Excerpted passage:
[mpich-discuss] Persistent communications between 2 computers
Thierry Roudier
thierry.roudier at kiastek.com
Thu Sep 8 16:24:58 CDT 2011
Thanks Darius for your reply.
Unfortunately, what you suggested doesn't work. I still have the same
error message. But as the error only occurs on some transactions, I
avoid the crash by using MPI_Errhandler_set(..., MPI_ERRORS_RETURN). And
I handle the error in my program.
I also saw by setting the MPI parameter "channel" to sock in the Windows
Registry, the behavior of persistent communications is more stable.
-Thierry
On 08/09/2011 5:25 PM, Darius Buntinas wrote:
> The error message indicates that the second process was unable to look up the address of the other process. Rather than using "localhost" use the actual address or name of the machine. See if this helps.

(Extracted lines)

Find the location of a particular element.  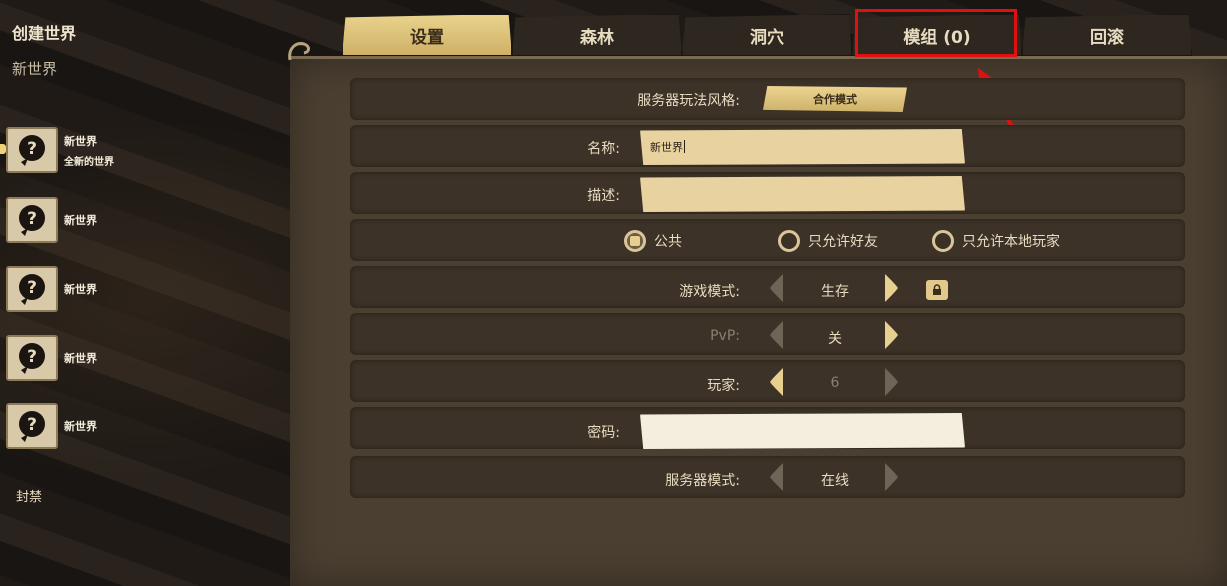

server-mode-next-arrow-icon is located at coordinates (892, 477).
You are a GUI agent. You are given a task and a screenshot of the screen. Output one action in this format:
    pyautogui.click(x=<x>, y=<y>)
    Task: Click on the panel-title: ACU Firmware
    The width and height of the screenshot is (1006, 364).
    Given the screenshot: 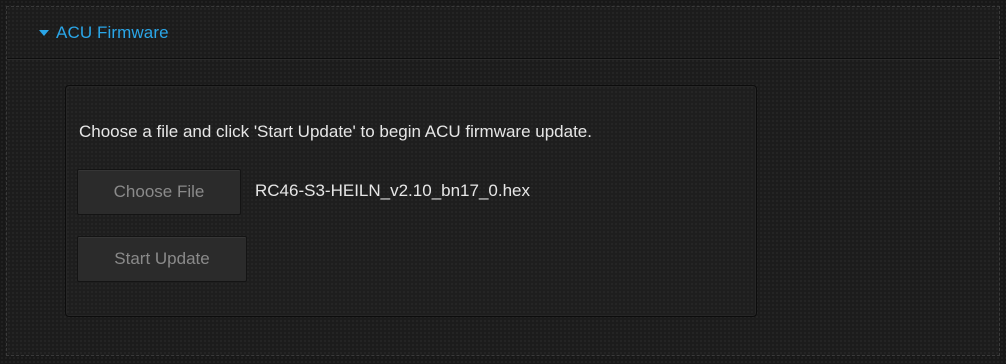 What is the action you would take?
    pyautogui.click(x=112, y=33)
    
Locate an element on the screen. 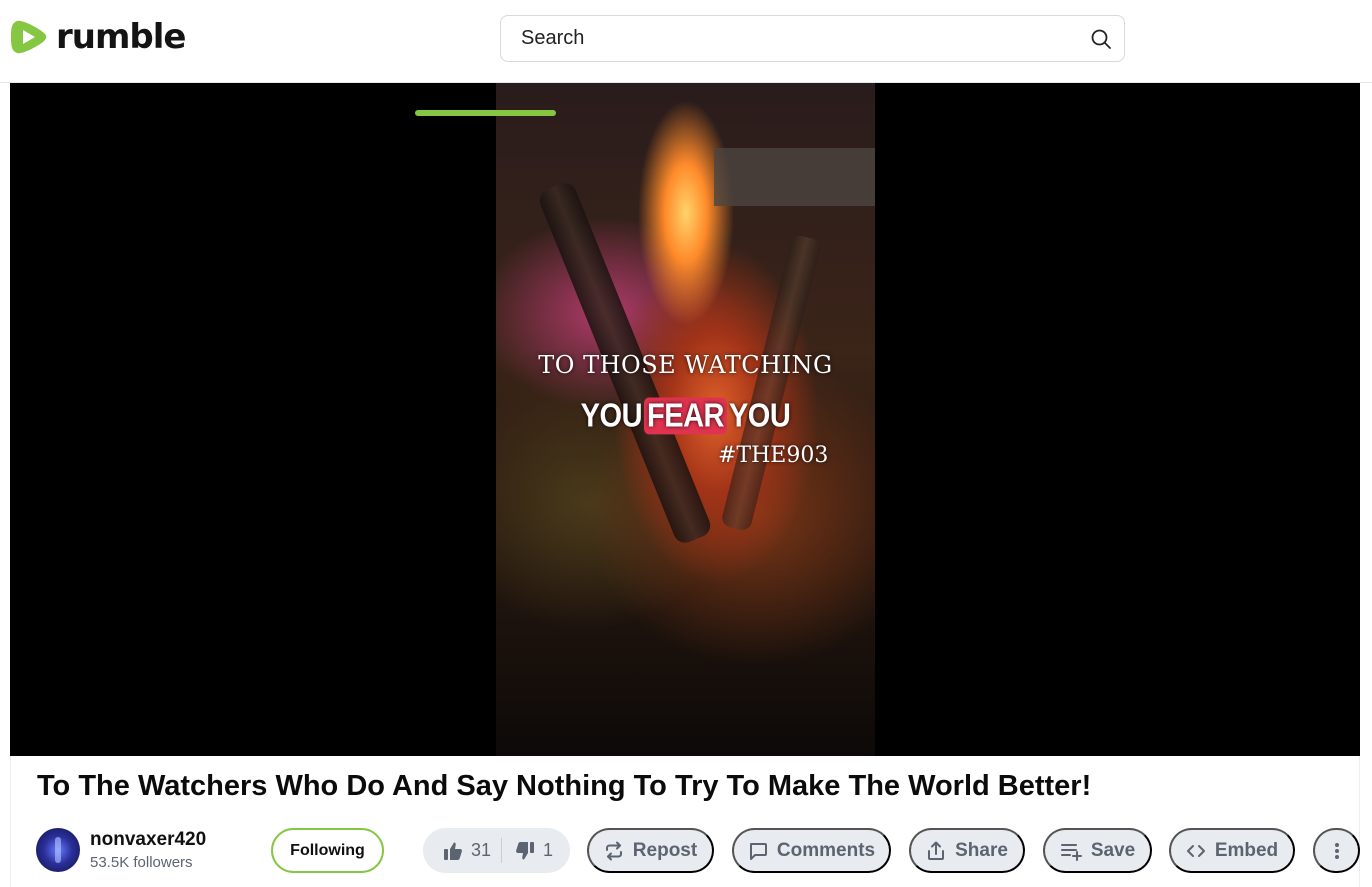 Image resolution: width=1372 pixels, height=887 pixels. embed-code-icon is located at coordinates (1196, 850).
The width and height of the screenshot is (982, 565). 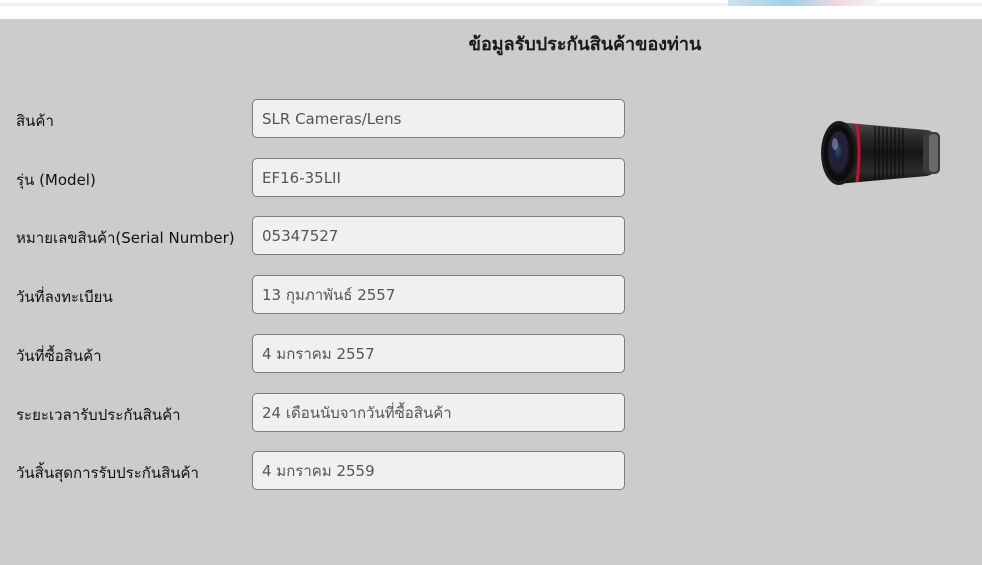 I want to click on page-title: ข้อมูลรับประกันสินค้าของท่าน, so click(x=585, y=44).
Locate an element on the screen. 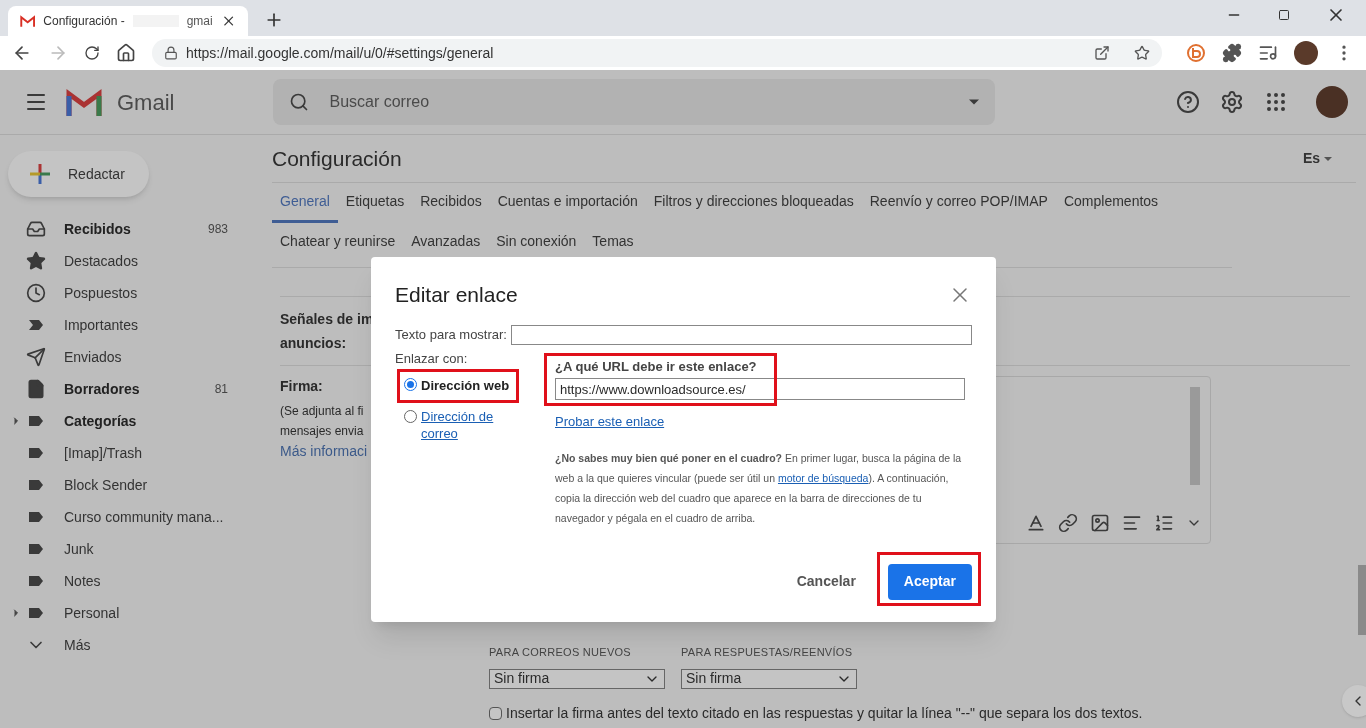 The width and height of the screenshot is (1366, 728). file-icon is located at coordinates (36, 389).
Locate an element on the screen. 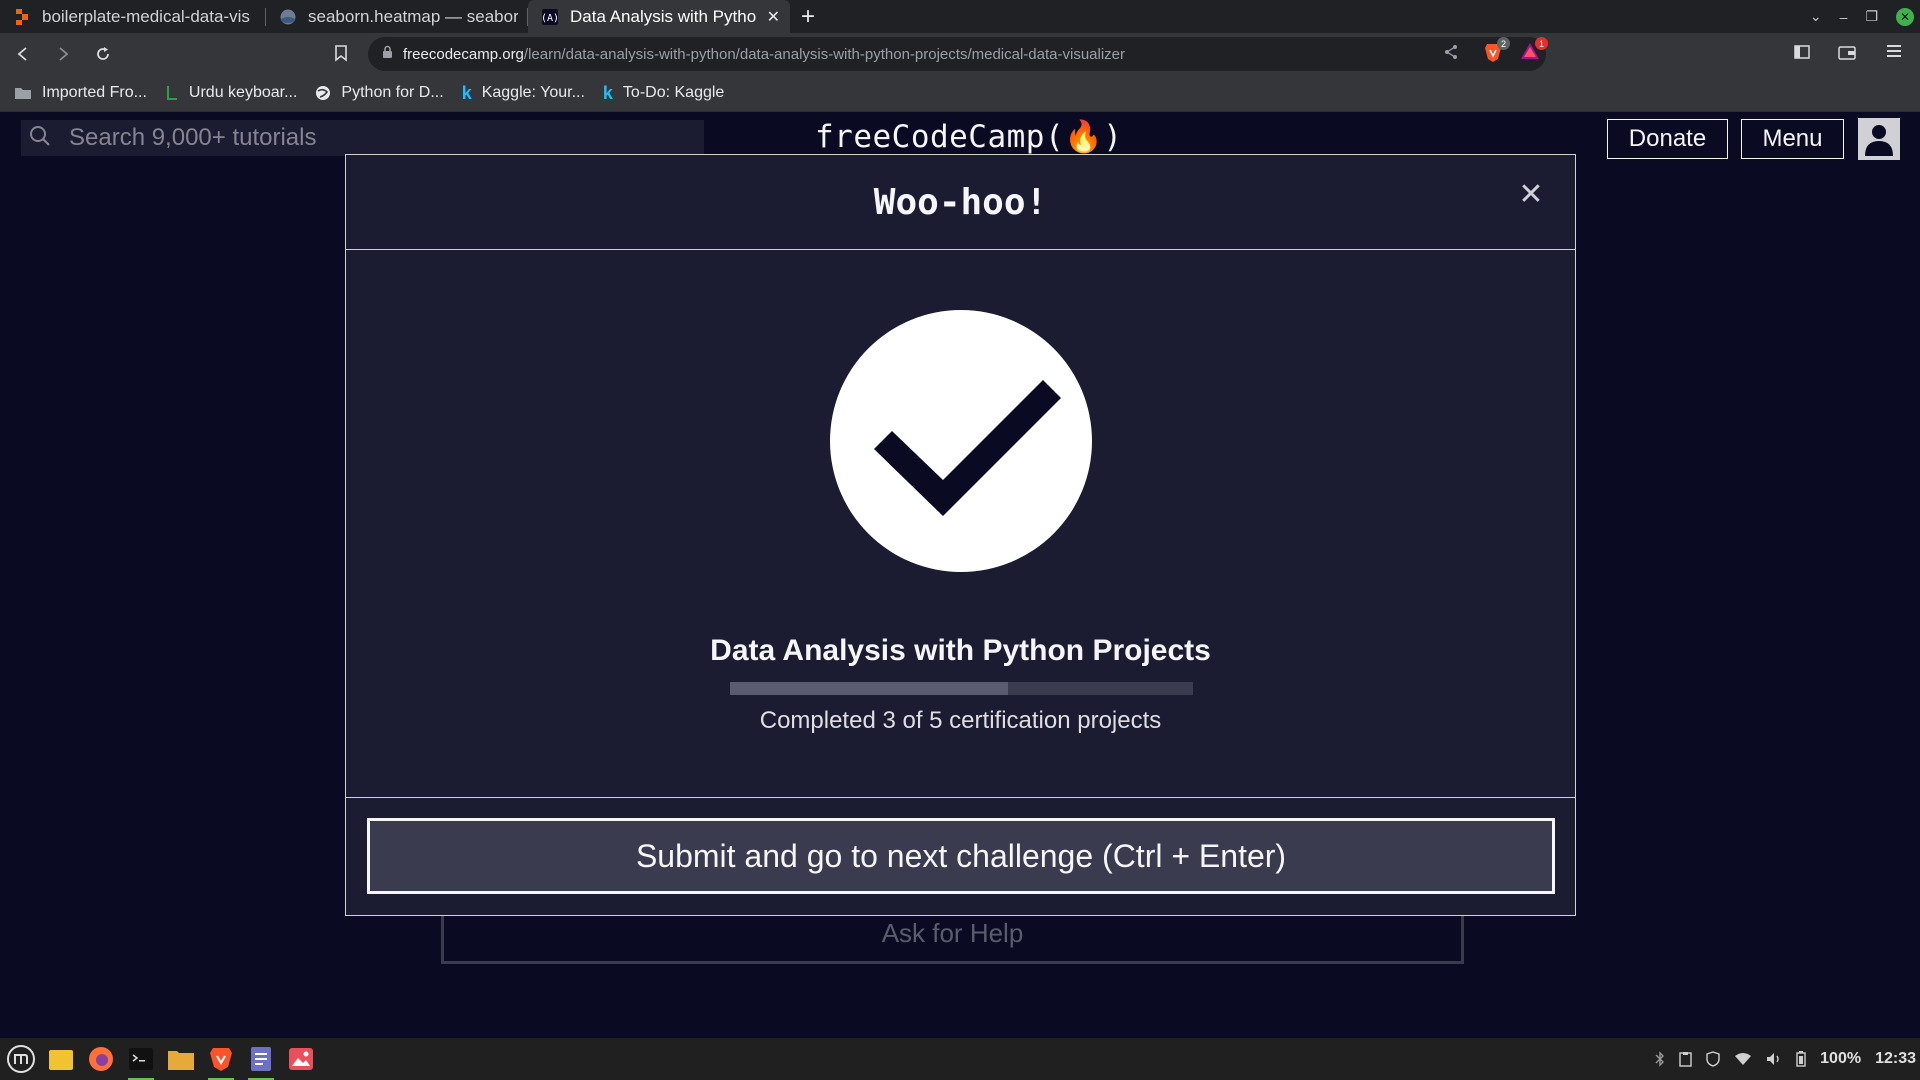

Exercise prompt: From the post on persistent communications between two computers, write out the passage that begins at the words "I also saw by" and stops after the words "if this helps.".

The answer:
I also saw by setting the MPI parameter "channel" to sock in the Windows
Registry, the behavior of persistent communications is more stable.
-Thierry
On 08/09/2011 5:25 PM, Darius Buntinas wrote:
> The error message indicates that the second process was unable to look up the address of the other process. Rather than using "localhost" use the actual address or name of the machine. See if this helps.